SCOTLAND'S third sector has been "conditioned" and stripped of the ambition it showed in the early years of devolution, one of the longest-serving MSPs has said.

Former Scottish Labour leader Johann Lamont said charities and other groups "are reminded where their funding comes from" and will only ask ministers for what they think they will get.

It came as she insisted Holyrood has lost its energy over the last 20 years, with most political debates now a "proxy" for constitutional battles over independence.

Ms Lamont, who is one of only 18 MSPs to have sat continuously in the Scottish Parliament since the beginning, also called for a more mature approach to politics, and suggested the SNP should bring in ministers from the Greens to help run the Government.

Speaking to The Herald to mark two decades since the first Holyrood elections, she said: “I personally think the third sector, in particular, has been very conditioned in a way that they weren’t then.
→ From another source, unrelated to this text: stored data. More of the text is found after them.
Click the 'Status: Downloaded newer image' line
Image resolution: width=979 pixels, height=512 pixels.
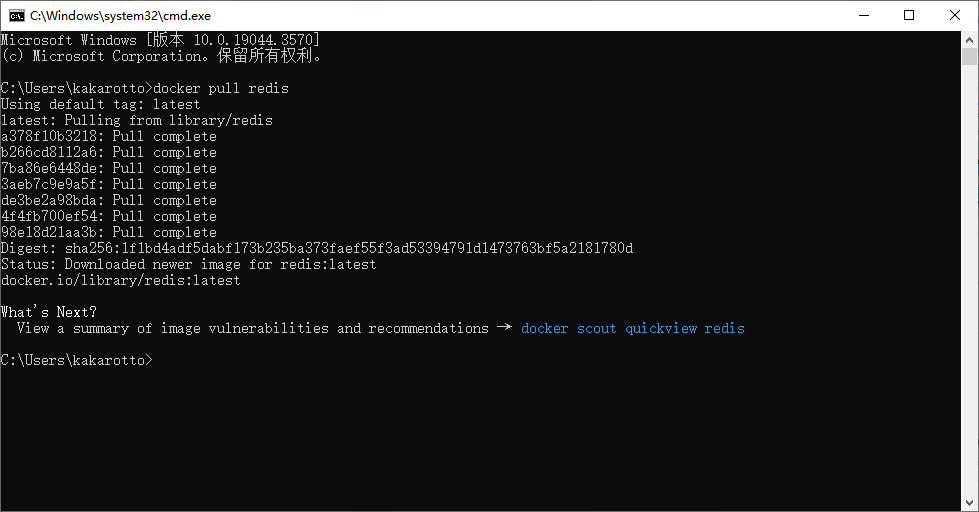coord(188,264)
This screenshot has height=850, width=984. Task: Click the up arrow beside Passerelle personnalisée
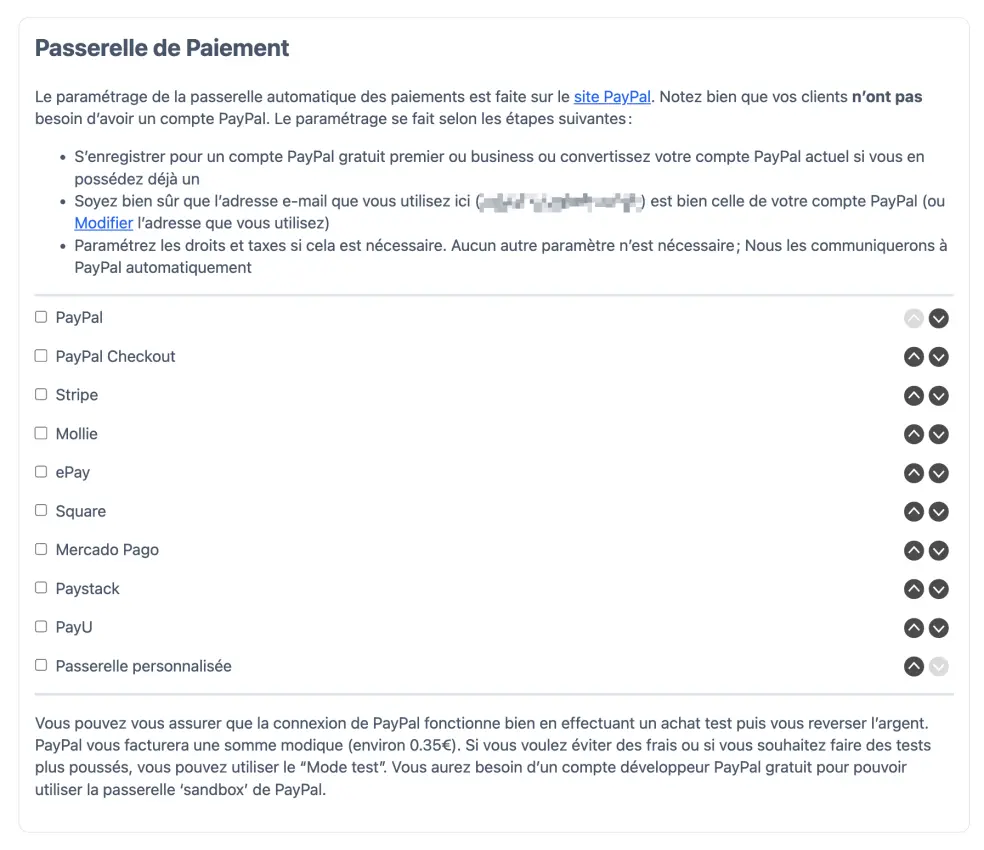point(913,666)
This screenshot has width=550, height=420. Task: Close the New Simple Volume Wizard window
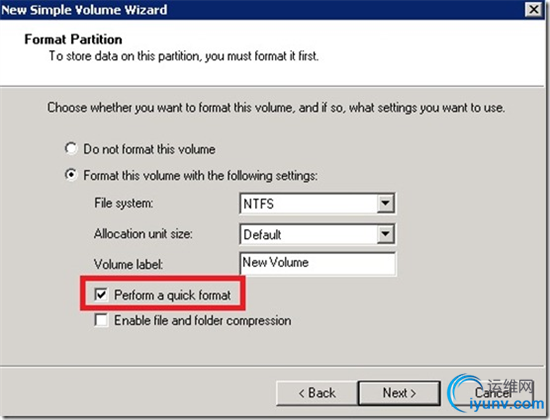click(534, 9)

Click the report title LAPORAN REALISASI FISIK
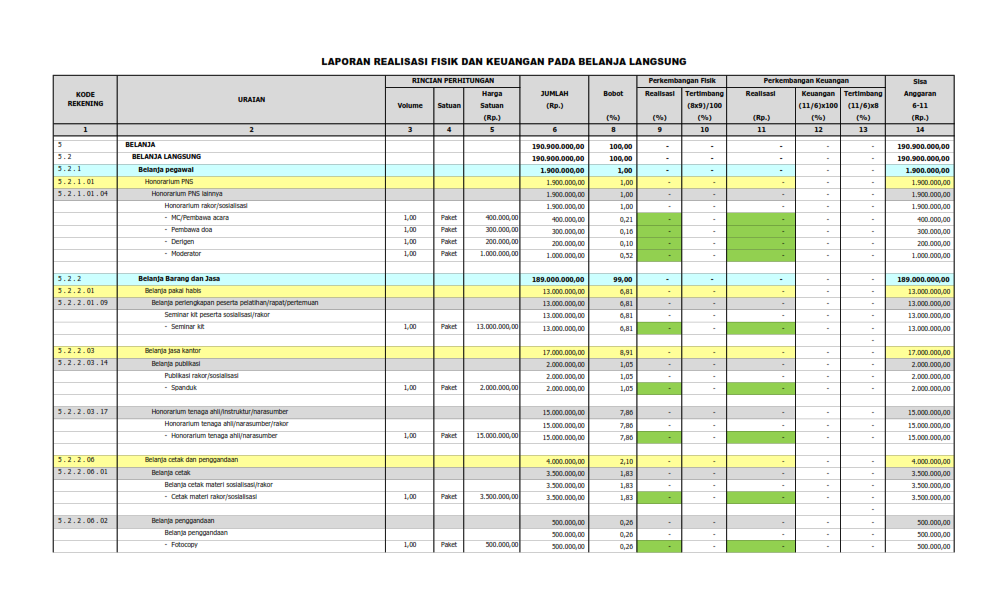coord(503,61)
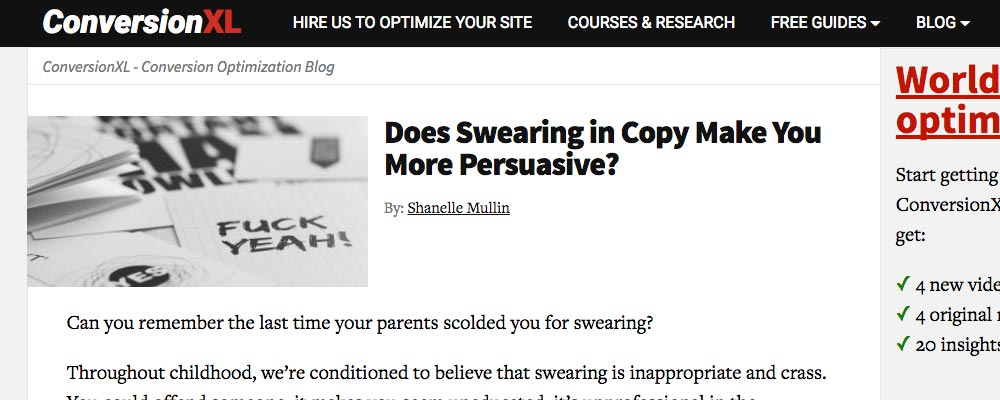The height and width of the screenshot is (400, 1000).
Task: Click checkmark beside 20 insights item
Action: pyautogui.click(x=903, y=344)
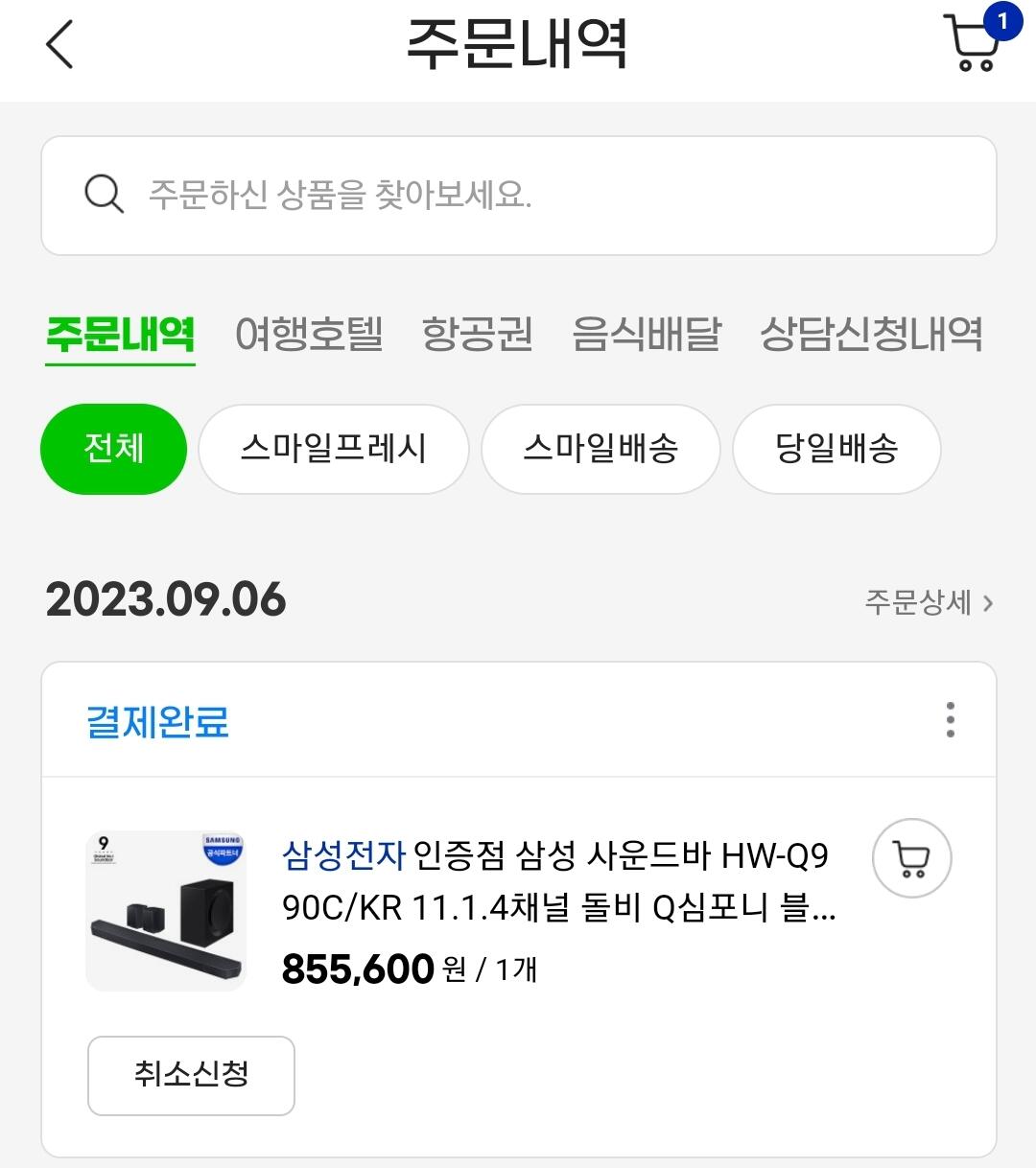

“I think there’s a lot of people, who are all really good people – their ambition is less.

“Because they don’t want to fall out, so actually they ask for what they think they’ll get.
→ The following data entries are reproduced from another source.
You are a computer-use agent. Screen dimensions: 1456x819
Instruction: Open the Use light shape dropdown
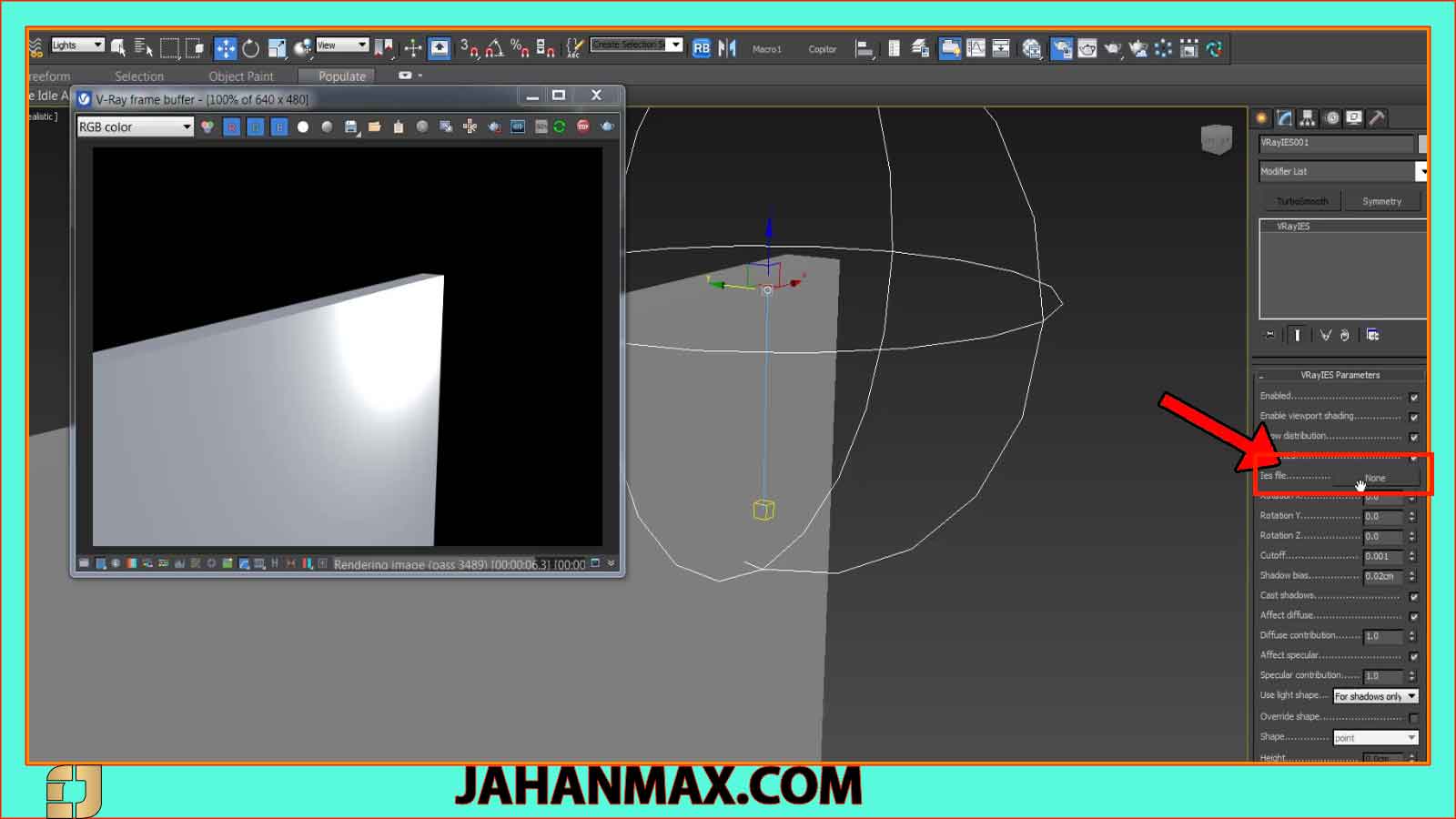(x=1375, y=697)
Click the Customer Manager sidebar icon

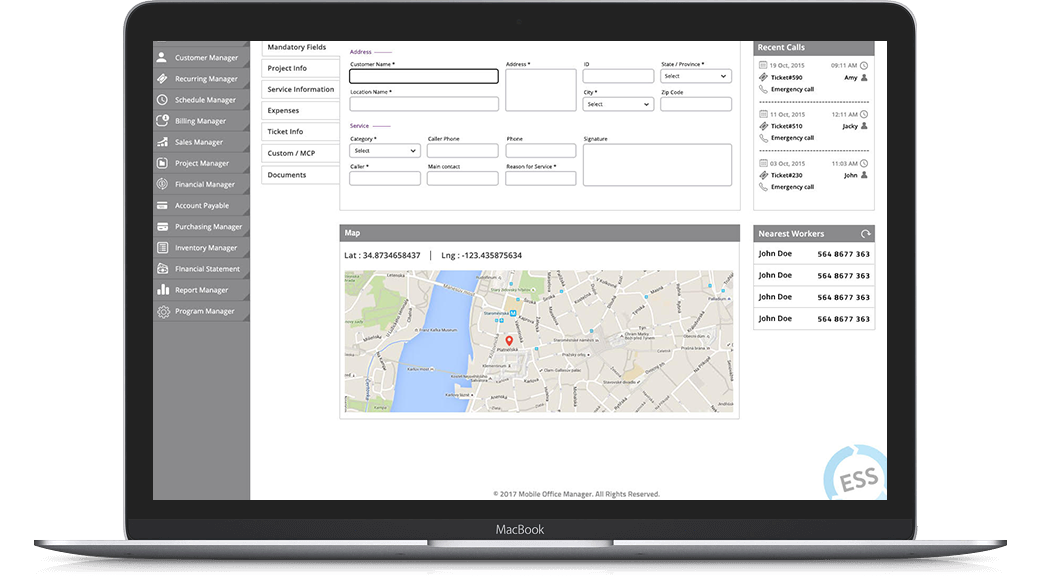click(163, 58)
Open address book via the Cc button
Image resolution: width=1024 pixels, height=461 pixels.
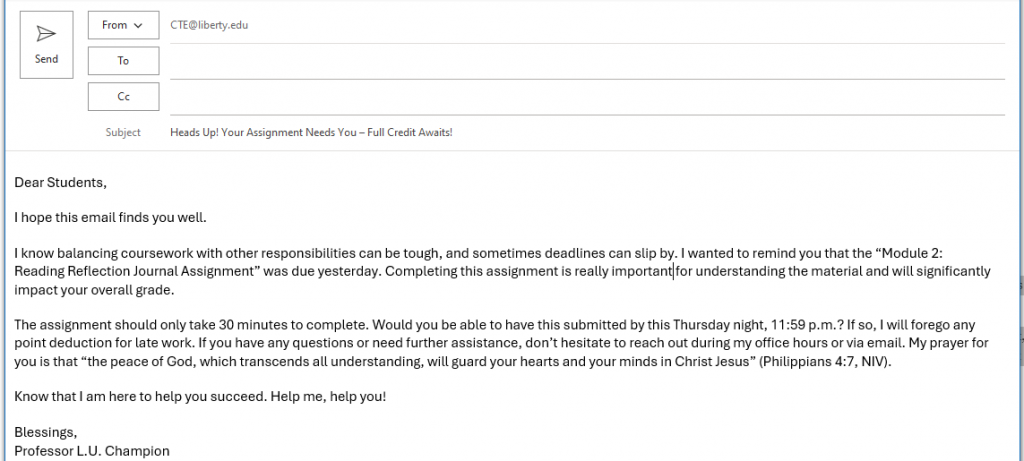pyautogui.click(x=123, y=97)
“I think what's happening now [is] worthy of an investigation by somebody, somewhere, if people are willing to speak about it.

“Third sector organisations are reminded where their funding comes from, and so they don’t really push as hard as they might have done in the past.
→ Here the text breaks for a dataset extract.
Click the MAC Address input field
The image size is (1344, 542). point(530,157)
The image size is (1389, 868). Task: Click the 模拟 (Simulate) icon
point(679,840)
“And actually also, people have accepted that Government backbenchers are not going to rebel. So they don’t even put them under pressure.”

She added: “Obviously the SNP are in power. It may have happened anyway.”

The Glasgow MSP said there was an attitude among charities and other third sector organisations of "if I go out on a limb here, and say something really difficult, there will be consequences in terms of my funding. So I will not be able to do that again."

In contrast, she said, in the early days of devolution there was "loads of pressure externally" from groups and individuals bursting with ideas.

Elsewhere, Ms Lamont said Holyrood has lost some of the untidy, creative energy of its early days, and lacked "big ideas".

She said most debates are now a “proxy” for constitutional wrangling, “so you don’t really have to do the heavy thinking around a policy area because you only have to think, ‘Who is advocating it?’ And then why you don’t agree with it.”

She said: “I always thought there was a slight naivety about this idea that if you put people in a circle and say it’s a more [proportionately representative] parliament, they're somehow more likely to agree with each other.

"I don’t think so. I think it’s actually in some ways more tribal. But it’s not tribal around policy — it’s tribal around what it’s a proxy for.”

She called for a more "mature" approach, and suggested the SNP could even invite Green MSPs, who helped to vote through the Budget earlier this year, to become ministers.

She said: “If they stuck somebody like Andy Wightman in to do land reform, into their Cabinet, that would be quite a good trade-off against other things that the Greens might not be able to do.”

Ms Lamont said it was "astonishing" that almost half the SNP group in Holyrood are ministers, and argued the balance between the executive and parliament has changed.

Anna Fowlie, chief executive of the Scottish Council for Voluntary Organisations, said: “There will always be sensitivities around organisations challenging funders, particularly when the funder is government, regardless of who is in power.

"To commemorate the 20th anniversary of the Scottish Parliament, SCVO is publishing a book in June 2019 which illustrates many of the fabulous examples where the voluntary sector has successfully campaigned to change legislation or policy over the last 20 years.

"It shows that activism and challenge is still very much alive and kicking, and I know the passion that is fundamental to our sector across a whole range of big societal issues will continue to drive change and challenge the status quo.”